With access to the domain controller, it was very simple for these attackers to run a built-in tool to set up dual sessions — essentially setting their own computer up in parallel to the system admin.
As Noe points out, securing Kerberos implementation programs is critical for keeping unauthorized users from gaining access and executing devastating attacks such as “golden ticket” and “pass-the-hash.” It goes back to the importance of an “assume-breach” mentality.
ATTACK PHASE 4 – PERSISTENCE
Patience and persistence are often seen as virtues, but they are also key to ransomware attacks. Once the attackers established that parallel admin, they used malicious agents to create a scheduled task that – when live – automatically reached back out to the command and control server and kept the attacker’s portal back to that host open.
From there, they were able to run exploits and hashdumps – essentially a glut of information that can be rendered readable by a program like Hashcat. Once that information was readable and sort-able – which takes time and, well, persistence – the attacker was able to locate admin passwords critical to the mission.

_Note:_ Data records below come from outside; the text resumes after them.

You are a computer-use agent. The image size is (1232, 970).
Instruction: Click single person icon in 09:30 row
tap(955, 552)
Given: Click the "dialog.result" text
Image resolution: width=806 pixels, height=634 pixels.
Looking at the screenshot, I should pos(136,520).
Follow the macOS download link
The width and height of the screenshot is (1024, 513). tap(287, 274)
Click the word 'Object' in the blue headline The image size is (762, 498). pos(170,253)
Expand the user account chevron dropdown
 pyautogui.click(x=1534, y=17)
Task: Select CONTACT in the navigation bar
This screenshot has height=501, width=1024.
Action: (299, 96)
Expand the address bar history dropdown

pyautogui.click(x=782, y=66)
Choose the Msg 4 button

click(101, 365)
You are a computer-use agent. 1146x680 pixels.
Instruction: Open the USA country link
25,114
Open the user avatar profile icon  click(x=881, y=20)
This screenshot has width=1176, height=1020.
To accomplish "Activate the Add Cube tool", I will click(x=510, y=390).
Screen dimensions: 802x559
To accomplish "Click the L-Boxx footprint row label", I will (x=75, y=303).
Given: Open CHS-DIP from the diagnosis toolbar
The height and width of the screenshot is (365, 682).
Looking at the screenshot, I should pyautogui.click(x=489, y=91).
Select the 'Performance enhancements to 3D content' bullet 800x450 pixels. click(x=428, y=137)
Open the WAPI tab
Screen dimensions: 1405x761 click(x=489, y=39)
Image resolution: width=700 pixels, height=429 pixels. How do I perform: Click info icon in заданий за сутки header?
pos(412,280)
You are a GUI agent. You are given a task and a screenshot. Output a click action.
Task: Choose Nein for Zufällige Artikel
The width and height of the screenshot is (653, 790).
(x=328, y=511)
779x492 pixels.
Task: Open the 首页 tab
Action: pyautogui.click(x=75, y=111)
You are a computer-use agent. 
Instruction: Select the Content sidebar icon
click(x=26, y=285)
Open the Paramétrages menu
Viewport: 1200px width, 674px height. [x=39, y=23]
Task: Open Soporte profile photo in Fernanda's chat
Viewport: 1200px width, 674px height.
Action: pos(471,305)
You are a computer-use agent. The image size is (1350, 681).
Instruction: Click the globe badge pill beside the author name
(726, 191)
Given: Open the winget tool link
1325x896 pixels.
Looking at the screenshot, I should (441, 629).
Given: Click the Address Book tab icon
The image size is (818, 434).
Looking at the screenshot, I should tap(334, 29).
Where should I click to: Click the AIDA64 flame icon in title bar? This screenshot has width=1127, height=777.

It’s here that Noe advises some sort of automatically re-generated password system, to avoid having one set of keys to unlock a system, as well as to help prevent against re-used or replicated passwords across systems. Again, it’s about limiting lateral and upward movement as much as possible.
ATTACK PHASE 5 – ESCALATION
The name of the game is almost always privilege escalation. Attackers kept cracking open hashdumps and pulling out credentials in an attempt to navigate around the system. They performed various types of credential-oriented operations and ultimately, used this elevated access to navigate to where they wanted to dump – or, more accurately, upload – their ransomware payload.
ATTACK PHASE 6 – EVASION
As Noe says, “After initial access, an attacker’s second priority is defense evasion. The ability to remain undetected is critical.” This is where things get a little Spy vs. Spy – the compromised system (hopefully) has some covert defense mechanisms, while the adversaries try their best to sneak around. For example, to keep things “clean,” attackers will remove output directories, CSV files (Comma-separated values) and powerscripts to eliminate any indications of compromise. These evasive techniques highlight the necessity of a layered, defense-in-depth approach to ransomware protection, Noe points out.
ATTACK PHASE 7 – CREDENTIAL ACCESS
This ransomware attack, like so many others before it, went far beyond desktop mirroring and hashdump-diving for passwords. It targeted privileged credentials that gave the adversary far-reaching administrative access to sensitive data and systems.
This is why, Noe stresses, privileged access management controls that grant users the minimum set of rights are an essential part of that layered security approach — and contribute to the broader “trust nothing, verify everything” Zero Trust philosophy.
The Next Big Attack Probably Won’t Look Like This
While the MITRE ATT&CK framework is indeed useful, it has to be a fluid resource — a starting point. Attackers are constantly innovating, and each attack follows its own path. There’s a constant stream of new techniques emerging in the wild — from biohacking to ransomware-as-a-service innovations, but also the occasional return of old tricks, too. As Noe explains, “We’re seeing brand new ways of zipping files that include Javascript that executes when you unzip. We’ve seen that before, but it’s been a long time since attackers have gone after compression this way.”
So in the words of our cybersecurity philosopher Len Noe, being proactive, being creative and thinking like an attacker are necessary approaches to cybersecurity. But, it’s how we balance tackling the knowns and preparing for the unknowns that will not only help win battles against attackers, it could just help win the war.